En fin, con el alba y después de pedir el respectivo ride, otorgado por un simpático pintor de brocha gorda, enrumbamos hacia Krka, del cual guardaré tres recuerdos principales: uno, que nunca he visto TANTA agua por todas partes. Hacemos una caminata entre senderos y siempre hay líquido corriendo por algún lado. Parece como si Dios aún no hubiera separado bien las aguas de la tierra. Me parece increíble cómo, por el contrario, en la región de Tete, en Mozambique, la gente camina por horas para llenar un pinche balde. Me he obsesionado con la idea de que si un par de misiones de aliens aterrizan ahora, una digamos en África y otra en Europa, y regresan con los informes, van a creer que fueron a planetas totalmente distintos. Número dos sobre Krka es que su paisaje es tan heterogéneo y rico, que casi no tengo dos fotos iguales. Sus aguas hermosamente turquesas pueden tornarse tranquilas y diáfanas, luego blancas y espumosas como jacuzzi, después verdes y sostenidas, hasta volver a su turquesa extático y va de nuevo, en esa transfiguración camaleónica, acuática y cíclica. Y tercero: no he tenido oportunidad en mi vida de nadar en un sitio más paradisíaco que este. Si bien es cierto que las cataratas no son tan impresionantes como las de Victoria, en la frontera entre Zambia y Zimbabwe (bueno, es que eso ya es mucho con demasiado) cada lugar tiene lo suyo y estas cascadas de jade líquido, o unas parecidas, tuvieron que estar en el Edén al principio de los tiempos, antes de que todo se despichara por una pinche manzana. Croacia, definitivamente sorprende, no más vean las fotos:
¿Los contras? La entrada al parque nacional nos hirió la billetera severamente y hay que tomar un bus desde Sibenick, que solo pasa dos veces al día, hasta un pueblo cercano, que ha de ser el más aburrido de toda Croacia. En una tarde de sábado somnoliento, Kalevi y David se dedican a catar vinos en la tienda local (inexplicable cómo ese negocio puede prosperar ahí), mientras que yo merodeo con mi cámara por los alrededores y acabo presenciando una ruidosa boda croata.

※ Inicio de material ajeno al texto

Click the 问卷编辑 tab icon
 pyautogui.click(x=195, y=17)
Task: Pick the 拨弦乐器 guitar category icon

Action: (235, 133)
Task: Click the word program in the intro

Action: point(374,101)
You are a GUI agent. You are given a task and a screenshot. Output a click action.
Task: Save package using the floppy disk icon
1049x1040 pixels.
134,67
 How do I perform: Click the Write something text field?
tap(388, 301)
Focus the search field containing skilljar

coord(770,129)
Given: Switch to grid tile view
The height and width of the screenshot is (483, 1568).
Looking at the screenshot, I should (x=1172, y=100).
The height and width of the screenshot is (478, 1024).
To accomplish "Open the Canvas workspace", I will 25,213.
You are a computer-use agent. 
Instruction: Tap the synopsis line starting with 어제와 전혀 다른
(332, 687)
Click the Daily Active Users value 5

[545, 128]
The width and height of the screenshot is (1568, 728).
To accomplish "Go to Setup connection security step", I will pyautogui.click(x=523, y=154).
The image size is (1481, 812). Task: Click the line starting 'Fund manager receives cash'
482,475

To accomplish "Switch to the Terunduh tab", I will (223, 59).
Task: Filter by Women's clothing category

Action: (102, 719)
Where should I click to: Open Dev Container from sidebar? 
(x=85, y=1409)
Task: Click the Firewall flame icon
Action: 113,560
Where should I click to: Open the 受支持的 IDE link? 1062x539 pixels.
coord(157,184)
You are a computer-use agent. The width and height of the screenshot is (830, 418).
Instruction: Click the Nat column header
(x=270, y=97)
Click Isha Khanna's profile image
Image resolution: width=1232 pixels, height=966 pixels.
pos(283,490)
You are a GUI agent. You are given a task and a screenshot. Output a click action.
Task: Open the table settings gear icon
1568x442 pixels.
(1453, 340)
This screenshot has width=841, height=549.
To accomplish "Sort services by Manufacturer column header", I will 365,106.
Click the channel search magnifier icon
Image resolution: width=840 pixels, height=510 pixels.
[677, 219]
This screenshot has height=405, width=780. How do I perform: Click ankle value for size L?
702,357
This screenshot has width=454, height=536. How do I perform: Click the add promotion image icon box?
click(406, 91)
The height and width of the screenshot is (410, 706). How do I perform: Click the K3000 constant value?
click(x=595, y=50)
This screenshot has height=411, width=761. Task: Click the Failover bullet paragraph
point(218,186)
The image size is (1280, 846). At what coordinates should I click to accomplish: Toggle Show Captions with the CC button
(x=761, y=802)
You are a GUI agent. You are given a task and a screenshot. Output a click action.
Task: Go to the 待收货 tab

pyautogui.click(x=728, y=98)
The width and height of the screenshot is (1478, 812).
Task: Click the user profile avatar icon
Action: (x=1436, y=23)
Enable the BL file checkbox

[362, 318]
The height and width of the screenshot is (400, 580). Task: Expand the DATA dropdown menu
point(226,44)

Es Vodice el último común denominador turístico que compartiremos Kalevi y yo con David. Luego, él seguirá hacia la ciudad de Split, donde tiene una reservación irreversible en un hotel (por eso nunca me gusta reservar nada sino hasta el último minuto). Nosotros, por nuestra parte, seguiremos hacia Dubrovnik y, de ahí, cruzaremos hacia Montenegro.
Me da pena despedirme de David. Ha sido un excelente compañero de viaje, a pesar de la brecha generacional. Lo que me pone a reflexionar si quiero terminar como él: solo y mochilero. Se ve realizado, una persona de mente amplia, experimentada, de mundo. Pero creo que no quiero ser como él cuando haya vivido el doble de lo que llevo hasta ahora. Aunque me he acostumbrado a viajar sola, e incluso a veces Kalevi y yo tenemos que darnos nuestros espacios (lo adoro ya para estas alturas del viaje, pero cuesta que me domestiquen), lo cierto es que prefiero la compañía y estoy MÁS QUE AGRADECIDA por haber contado con amigos en mi camino. Pero, ¿hasta cuándo?
Y más me convenzo de que esta época la tengo que vivir hasta sus últimas consecuencias, recorrer el mundo intensamente, porque aunque ame viajar con todas mis fuerzas y este estilo de vida sea aventurero y fascinante, no quiero estar más sola… Mochilera sí, pero sola no.